◆ TEXT SECTION ◆
-- Begin --
Madarganj Abdul Ali Mirza Kasem Kamil Madrasah
- Emblem of Madarganj Abdul Ali Mirza Kasem Kamil Madrasah
- Former names: 1. Madarganj Abdul Ali Senior Madrasah 2. Madarganj Abdul Ali Mirza Kasem Fazil Madrasah
- Type: MPO affiliated
- Established: January 1, 1967; 59 years ago
- Founder: Mawlana Abdul Ali
- Academic affiliations: Islamic University, Kushtia (From the begin - 2016) Islamic Arabic University (2016- present)
-- End --
(Stored items)
-- Begin --
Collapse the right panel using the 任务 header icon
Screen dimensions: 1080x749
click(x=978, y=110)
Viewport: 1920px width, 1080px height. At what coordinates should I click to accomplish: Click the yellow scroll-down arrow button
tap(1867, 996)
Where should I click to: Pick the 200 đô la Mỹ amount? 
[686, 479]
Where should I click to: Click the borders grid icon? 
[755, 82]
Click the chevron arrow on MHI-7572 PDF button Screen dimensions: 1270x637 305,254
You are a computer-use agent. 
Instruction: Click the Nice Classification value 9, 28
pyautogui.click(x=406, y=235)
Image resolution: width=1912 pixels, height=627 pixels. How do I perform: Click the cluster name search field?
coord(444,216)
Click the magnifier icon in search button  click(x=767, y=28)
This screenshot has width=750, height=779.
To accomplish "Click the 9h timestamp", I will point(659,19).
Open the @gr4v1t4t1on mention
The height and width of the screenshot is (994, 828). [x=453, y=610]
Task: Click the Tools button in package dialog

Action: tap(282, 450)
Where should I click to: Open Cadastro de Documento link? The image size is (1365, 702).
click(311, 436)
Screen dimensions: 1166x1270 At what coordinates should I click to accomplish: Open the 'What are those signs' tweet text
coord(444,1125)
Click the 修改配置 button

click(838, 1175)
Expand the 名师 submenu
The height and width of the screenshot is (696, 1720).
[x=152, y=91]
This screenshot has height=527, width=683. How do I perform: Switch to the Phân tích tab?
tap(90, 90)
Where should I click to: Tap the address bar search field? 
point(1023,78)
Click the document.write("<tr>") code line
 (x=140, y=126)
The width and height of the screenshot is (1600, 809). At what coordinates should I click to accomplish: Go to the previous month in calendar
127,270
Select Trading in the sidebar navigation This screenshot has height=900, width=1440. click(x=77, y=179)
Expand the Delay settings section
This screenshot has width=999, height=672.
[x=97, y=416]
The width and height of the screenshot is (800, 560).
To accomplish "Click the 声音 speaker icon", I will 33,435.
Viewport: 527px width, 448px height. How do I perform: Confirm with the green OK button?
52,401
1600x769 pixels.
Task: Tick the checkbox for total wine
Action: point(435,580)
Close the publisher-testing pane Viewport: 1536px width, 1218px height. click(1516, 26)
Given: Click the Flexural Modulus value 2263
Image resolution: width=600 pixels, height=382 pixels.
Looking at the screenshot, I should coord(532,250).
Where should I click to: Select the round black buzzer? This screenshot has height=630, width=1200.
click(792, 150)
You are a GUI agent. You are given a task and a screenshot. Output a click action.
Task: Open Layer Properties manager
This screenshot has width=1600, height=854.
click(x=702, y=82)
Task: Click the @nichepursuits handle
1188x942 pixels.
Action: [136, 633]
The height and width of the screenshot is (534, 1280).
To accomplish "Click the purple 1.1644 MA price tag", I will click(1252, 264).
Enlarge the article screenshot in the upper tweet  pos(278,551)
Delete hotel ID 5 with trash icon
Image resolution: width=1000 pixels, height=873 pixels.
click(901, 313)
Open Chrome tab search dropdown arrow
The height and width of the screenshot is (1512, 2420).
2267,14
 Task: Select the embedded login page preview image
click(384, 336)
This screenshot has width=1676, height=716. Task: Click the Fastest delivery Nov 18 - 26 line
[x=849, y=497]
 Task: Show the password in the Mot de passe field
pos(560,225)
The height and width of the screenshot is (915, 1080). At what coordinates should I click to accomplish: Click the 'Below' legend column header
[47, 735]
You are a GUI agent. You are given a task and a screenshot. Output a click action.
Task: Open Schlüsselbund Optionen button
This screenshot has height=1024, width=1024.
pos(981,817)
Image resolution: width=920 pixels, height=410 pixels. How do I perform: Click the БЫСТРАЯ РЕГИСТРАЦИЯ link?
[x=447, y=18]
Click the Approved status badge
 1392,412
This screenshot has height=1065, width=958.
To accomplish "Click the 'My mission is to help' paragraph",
-- End --
◆ COMPLETE THE FOLLOWING ◆
1/ According to the madrasah profile, who founded the institution?
2/ Pick up the madrasah profile after its final line and carry it forward.

◆ FINAL ANSWERS ◆
1/ Mawlana Abdul Ali

2/
- Secondary Affiliation: Bangladesh Madrasah Education Board
- Students: 1000 approx
- Location: Balijuri Bazar, Madarganj Upazila, Jamalpur, 2041, Bangladesh 24°54′13″N 89°42′57″E﻿ / ﻿24.903532°N 89.715864°E
- Campus: Urban;
- EIIN: 110049
- MPO Number: 3704042302
- Website: maamkkm.edu.bd

= Madarganj Abdul Ali Mirza Kasem Kamil Madrasah =

Famous educational institute in Jamalpur in Bangladesh

Madarganj Abdul Ali Mirza Kasem Kamil Madrasah (Bengali: মাদারগঞ্জ আব্দুল আলী মির্জা কাসেম কামিল মাদরাসা) is a traditional educational institution located in Madarganj Upazila of Jamalpur District, Bangladesh. It was established with the aim of providing advanced education to students by combining religious and general education. The madrasah has been playing an important role in fulfilling the religious and social needs of the local people. The madrasah serves as the examination center for the public examinations of madrasas in Madarganj Upazila.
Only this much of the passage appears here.